There is a concise notation for specifying the choices made in a model design, that is, which is the response variable, what are the explanatory variables, and what model terms to use. This notation, introduced originally in (Chambers and Hastie 1992), will be used throughout the rest of this book and you will use it in working with computers.

The tilde character.

Figure 6.7: The tilde character.

To illustrate, here is the notation for some of the models looked at earlier in this chapter:

  • ccf ~ 1 + temperature
  • wage ~ 1 + sex
  • time ~ 1 + year + sex + year:sex

The ~ symbol (pronounced “tilde”) divides each statement into two parts. On the left of the tilde is the name of the response variable. On the right is a list of model terms. When there is more than one model term, as is typically the case, the terms are separated by a + sign.

The examples show three types of model terms:

  1. The symbol 1 stands for the intercept term.
  2. A variable name (e.g., sex or temperature) stands for using that variable in a main term.
  3. An interaction term is written as two names separated by a colon, for instance year:sex.

Although this notation looks like arithmetic or algebra, IT IS NOT. The plus sign does not mean arithmetic addition, it simply is the divider mark between terms. In English, one uses a comma to mark the divider as in “rock, paper, and scissors.” The modeling notation uses + instead: “rock + paper + scissors.” So, in the modeling notation 1 + age does not mean “arithmetically add 1 to the age.” Instead, it means “two model terms: the intercept and age as a main term.”

Similarly, don’t confuse the tilde with an algebraic equal sign. The model statement is not an equation. So the statement wage ~ 1 + age does not mean “wage equals 1 plus age.” Instead it means, wage is the response variable and there are two model terms: the intercept and age as a main term."
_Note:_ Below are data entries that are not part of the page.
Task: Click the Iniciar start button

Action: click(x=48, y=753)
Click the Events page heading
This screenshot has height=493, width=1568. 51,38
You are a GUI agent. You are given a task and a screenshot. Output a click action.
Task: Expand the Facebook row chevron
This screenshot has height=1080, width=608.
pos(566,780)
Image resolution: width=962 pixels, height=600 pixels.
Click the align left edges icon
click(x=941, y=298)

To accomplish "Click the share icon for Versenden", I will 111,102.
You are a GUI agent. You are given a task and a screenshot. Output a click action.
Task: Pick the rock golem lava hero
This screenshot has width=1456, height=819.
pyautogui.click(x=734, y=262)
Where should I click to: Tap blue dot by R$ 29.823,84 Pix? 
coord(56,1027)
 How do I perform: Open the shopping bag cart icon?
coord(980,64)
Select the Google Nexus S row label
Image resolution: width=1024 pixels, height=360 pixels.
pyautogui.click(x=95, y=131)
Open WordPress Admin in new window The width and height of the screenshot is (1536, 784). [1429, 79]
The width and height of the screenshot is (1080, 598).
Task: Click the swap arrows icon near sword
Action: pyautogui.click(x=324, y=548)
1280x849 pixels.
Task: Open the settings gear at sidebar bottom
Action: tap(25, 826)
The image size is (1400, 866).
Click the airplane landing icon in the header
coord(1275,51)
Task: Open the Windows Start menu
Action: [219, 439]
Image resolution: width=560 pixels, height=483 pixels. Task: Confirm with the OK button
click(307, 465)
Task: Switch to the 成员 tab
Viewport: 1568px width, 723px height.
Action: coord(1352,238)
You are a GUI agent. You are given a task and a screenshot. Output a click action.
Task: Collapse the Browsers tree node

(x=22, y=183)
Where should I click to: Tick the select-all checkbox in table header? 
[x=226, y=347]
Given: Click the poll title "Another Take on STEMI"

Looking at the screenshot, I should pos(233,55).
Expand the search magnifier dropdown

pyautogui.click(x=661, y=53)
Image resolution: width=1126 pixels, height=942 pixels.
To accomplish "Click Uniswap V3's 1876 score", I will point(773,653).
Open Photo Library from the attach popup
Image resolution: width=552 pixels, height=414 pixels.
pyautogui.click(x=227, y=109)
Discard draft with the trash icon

In order to avoid accidentally leaving out important terms, the modeling notation includes some shorthand. Two main points will cover most of what you will do:

  1. You don’t have to type the 1 term; it will be included by default. So, wage ~ age is the same thing as wage ~ 1 + age. On those very rare occasions when you might want to insist that there be no intercept term, you can indicate this with a minus sign: wage ~ age - 1.

  2. Almost always, when you include an interaction term between two variables, you will also include the main terms for those variables. The * sign can be used as shorthand. The model wage ~ 1 + sex + age + sex:age can be written simply as wage ~ sex * age.